— start —
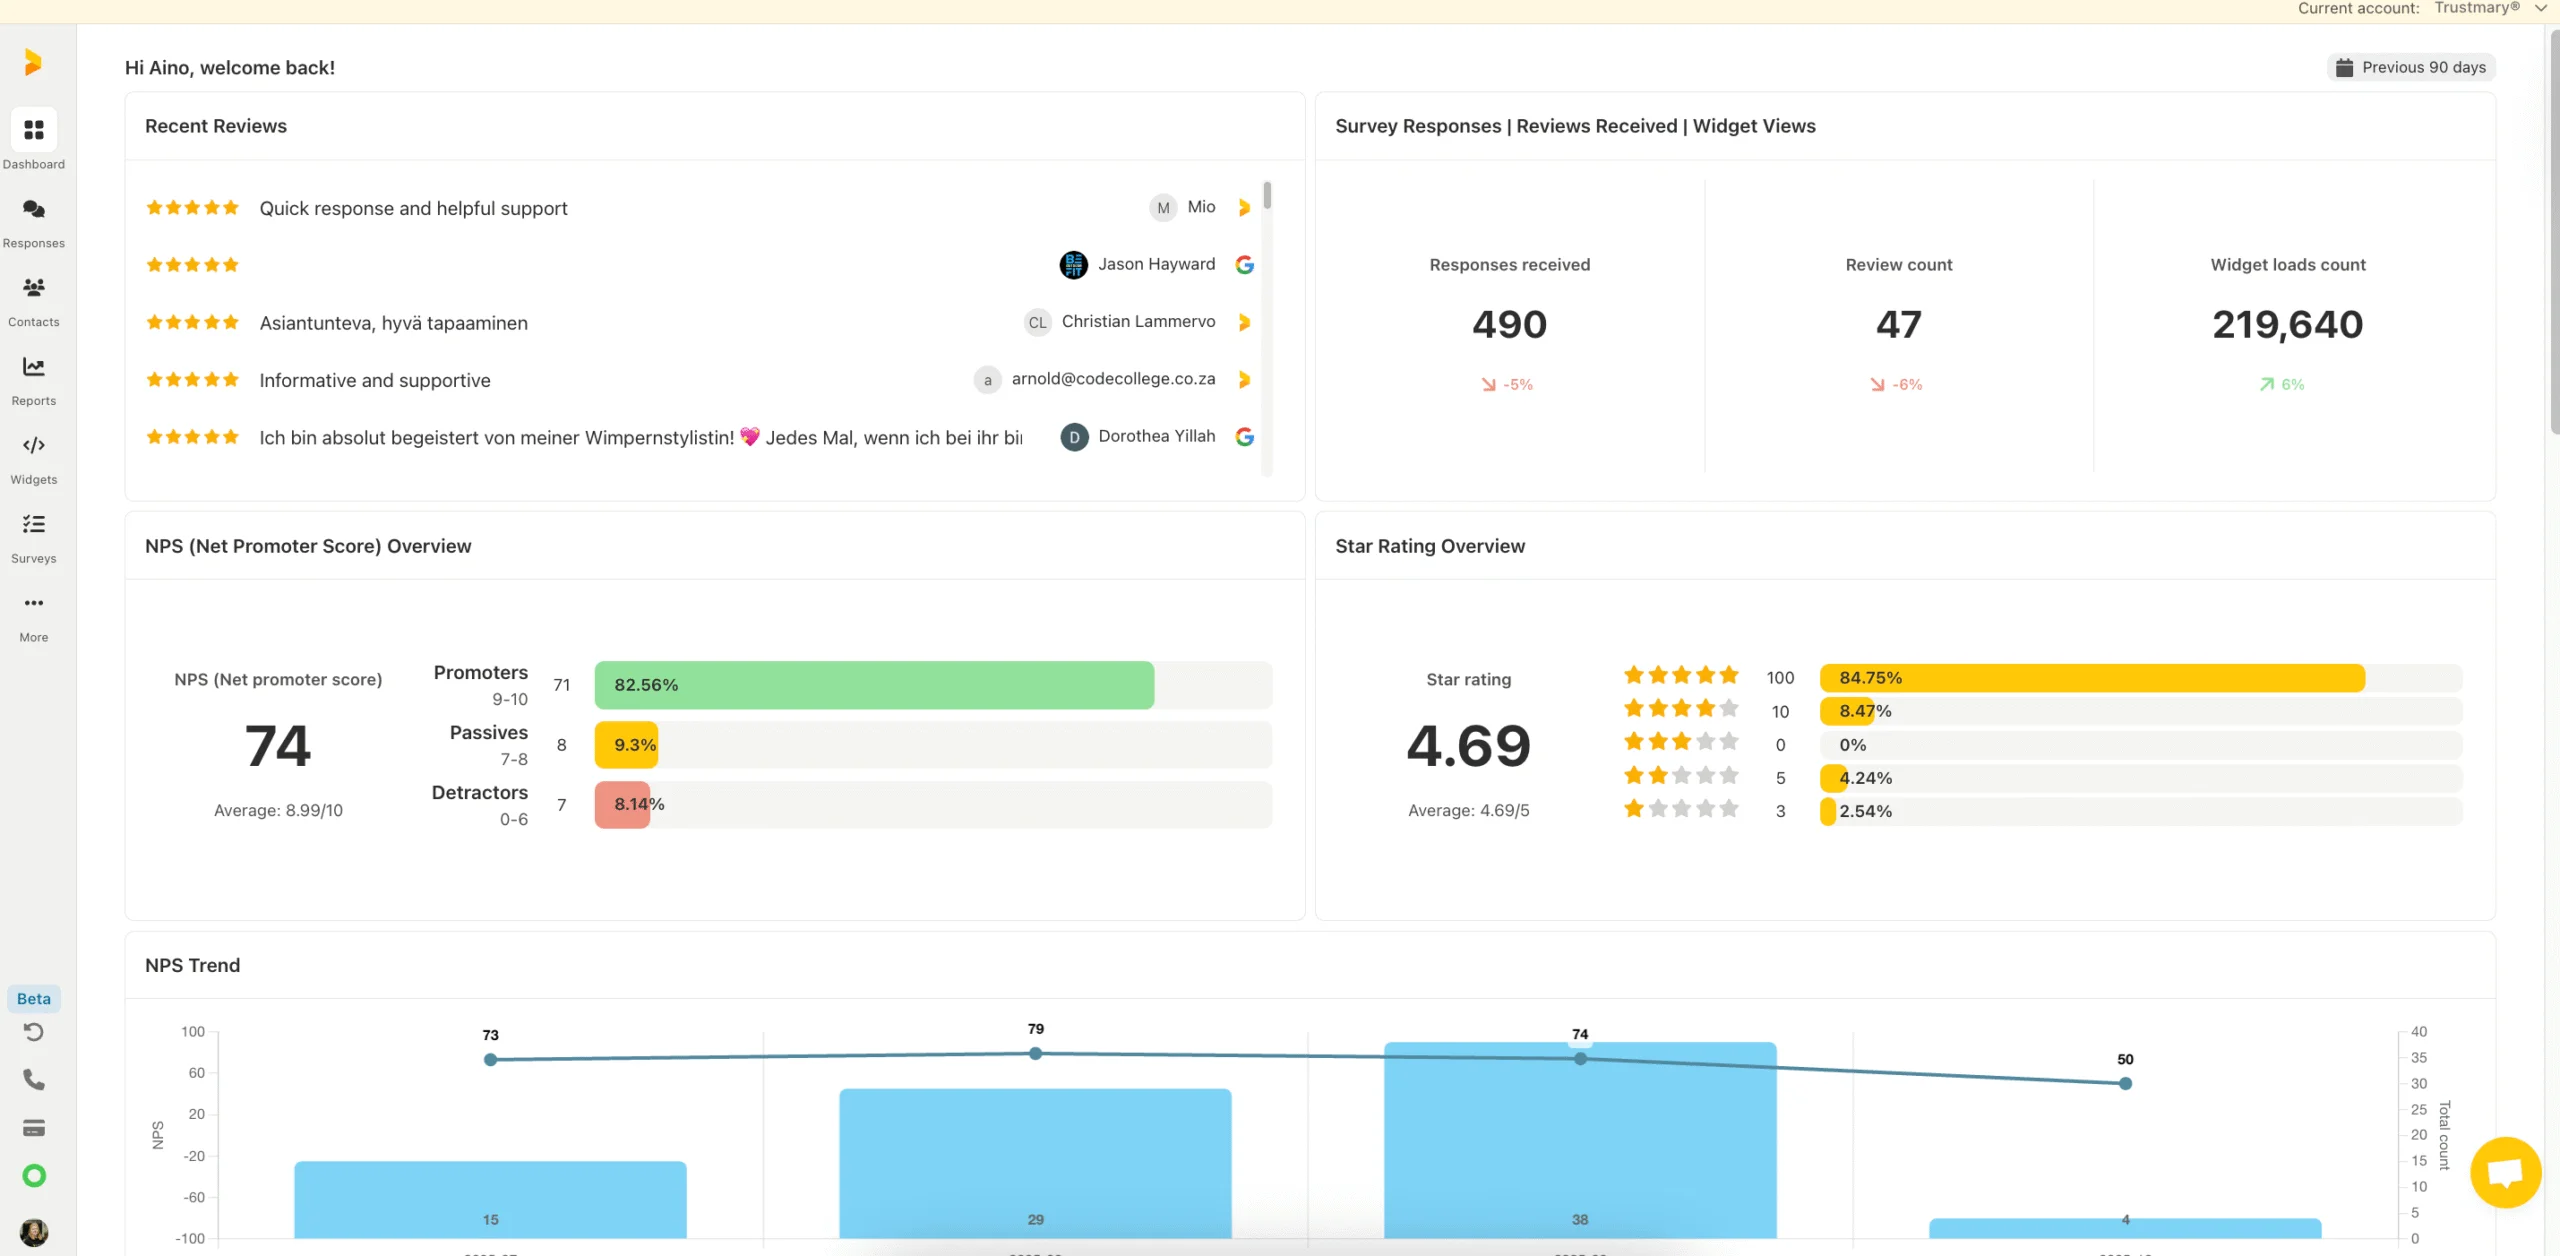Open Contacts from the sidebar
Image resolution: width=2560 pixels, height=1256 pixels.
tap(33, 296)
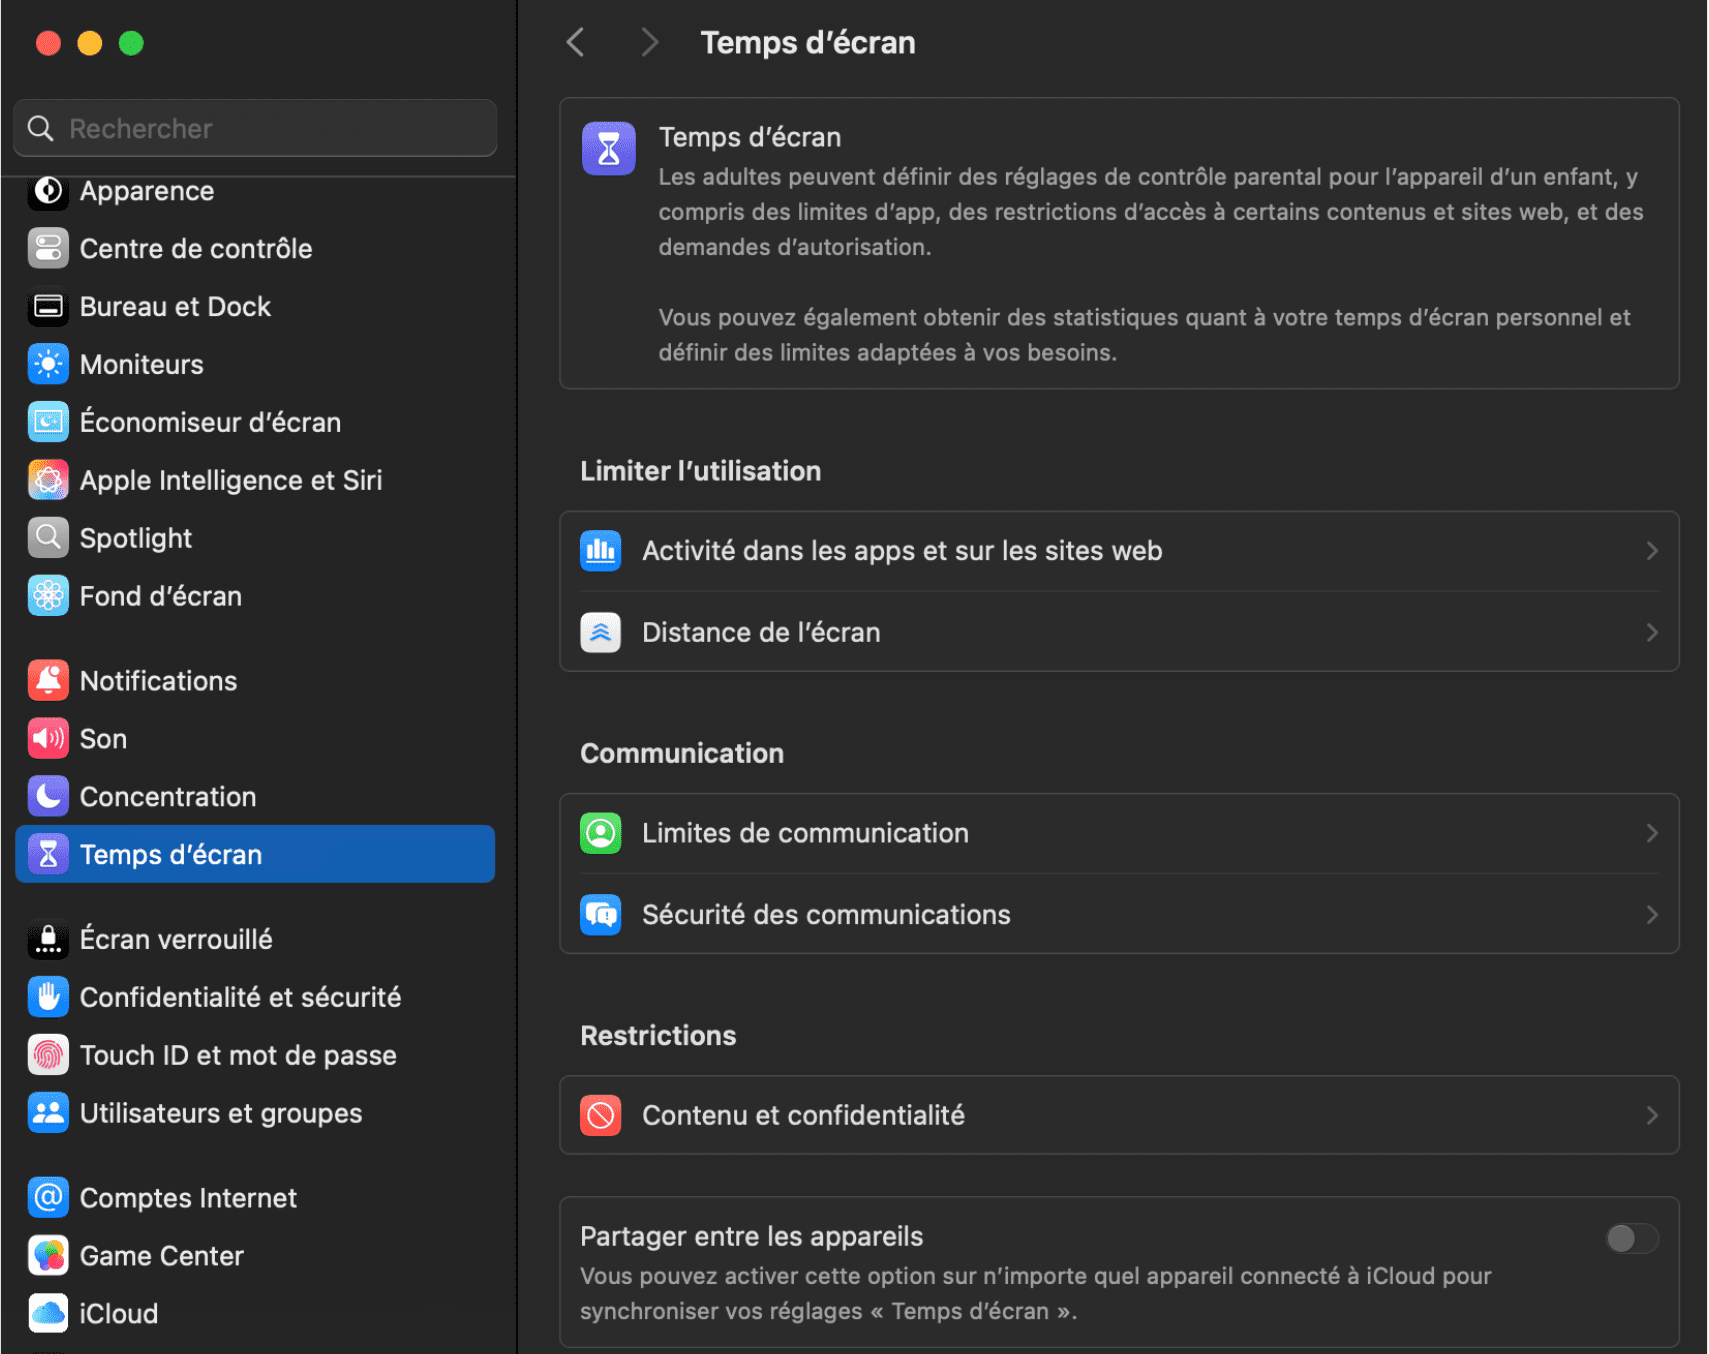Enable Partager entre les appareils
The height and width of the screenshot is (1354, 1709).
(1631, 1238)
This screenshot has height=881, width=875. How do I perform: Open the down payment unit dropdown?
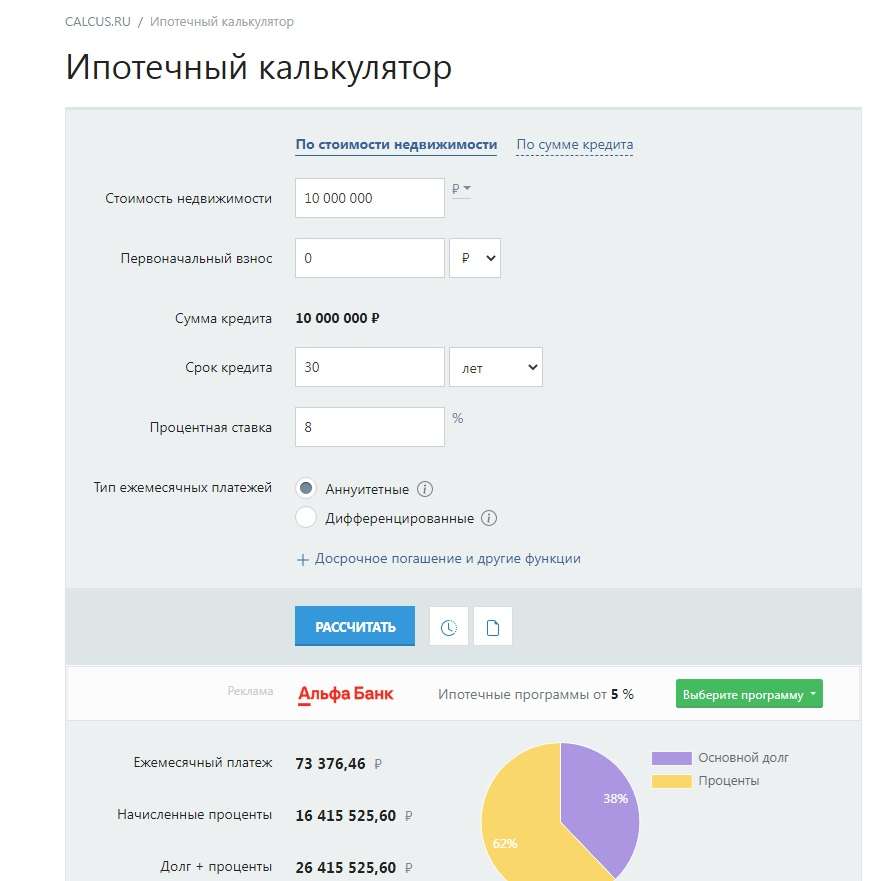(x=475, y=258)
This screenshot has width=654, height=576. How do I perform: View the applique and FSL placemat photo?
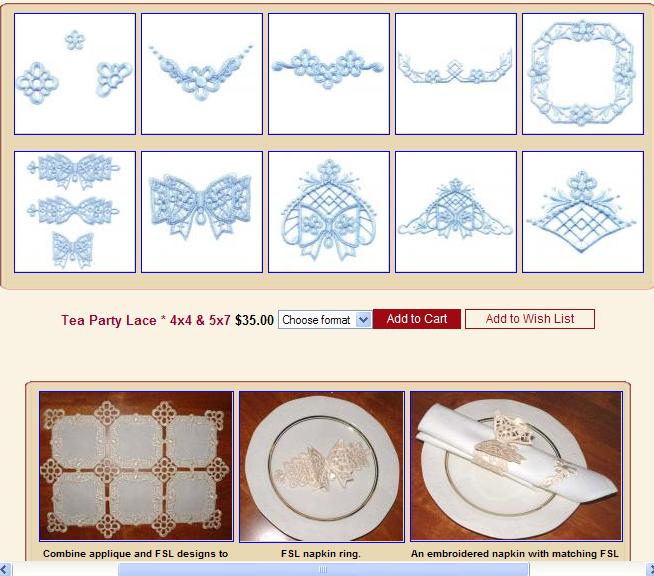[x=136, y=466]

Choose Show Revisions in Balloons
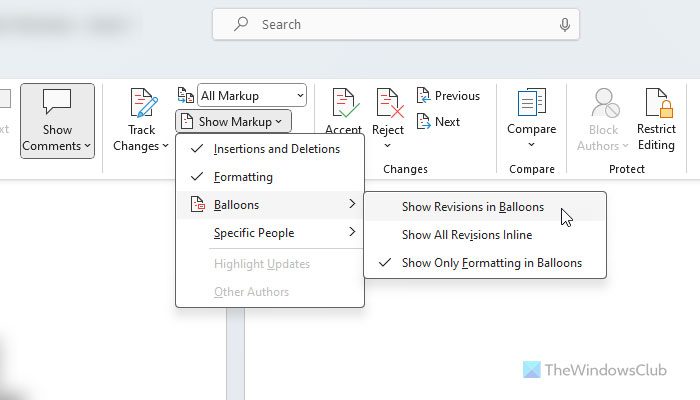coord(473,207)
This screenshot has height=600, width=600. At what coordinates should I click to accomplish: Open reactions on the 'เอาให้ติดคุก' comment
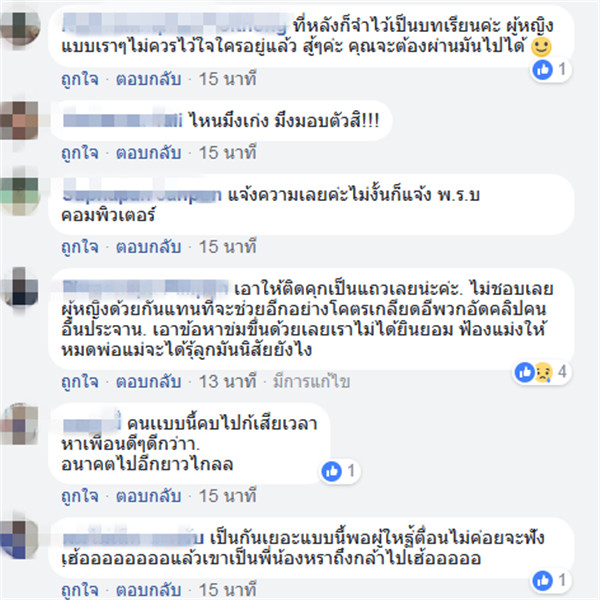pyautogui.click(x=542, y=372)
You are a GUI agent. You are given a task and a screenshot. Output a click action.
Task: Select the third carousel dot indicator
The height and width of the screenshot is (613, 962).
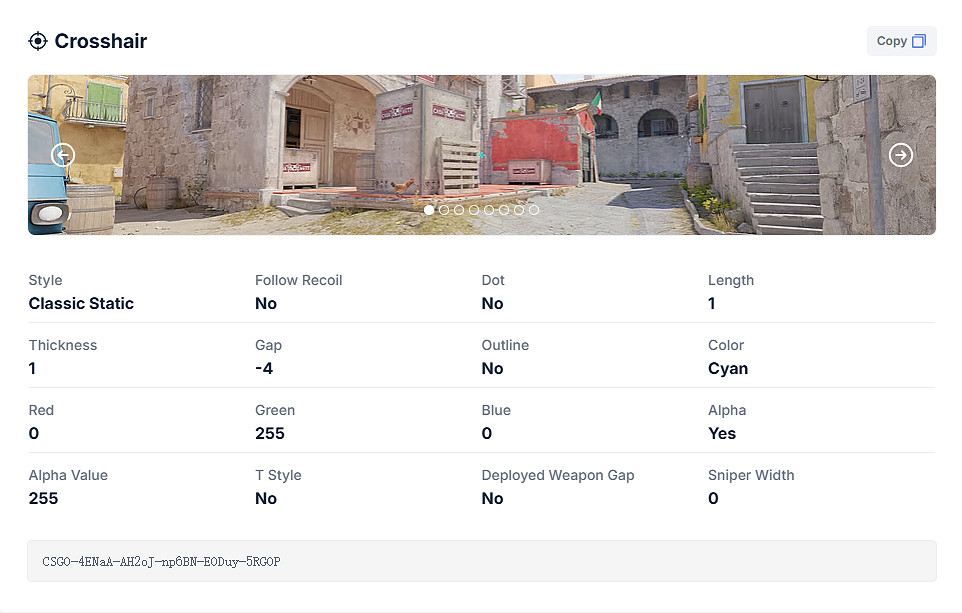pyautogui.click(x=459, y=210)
— end —
◆ DIRECTIVE ◆
Update the entries from the line containing "This screenshot has height=600, width=600." through the line containing "pyautogui.click(x=542, y=372)" by swapping "reactions" for "replies" and leaving everything else as it is. Omit the pictures from what you give back.

◆ CORRECT RESULT ◆
This screenshot has height=600, width=600. At what coordinates should I click to accomplish: Open replies on the 'เอาให้ติดคุก' comment
pyautogui.click(x=542, y=372)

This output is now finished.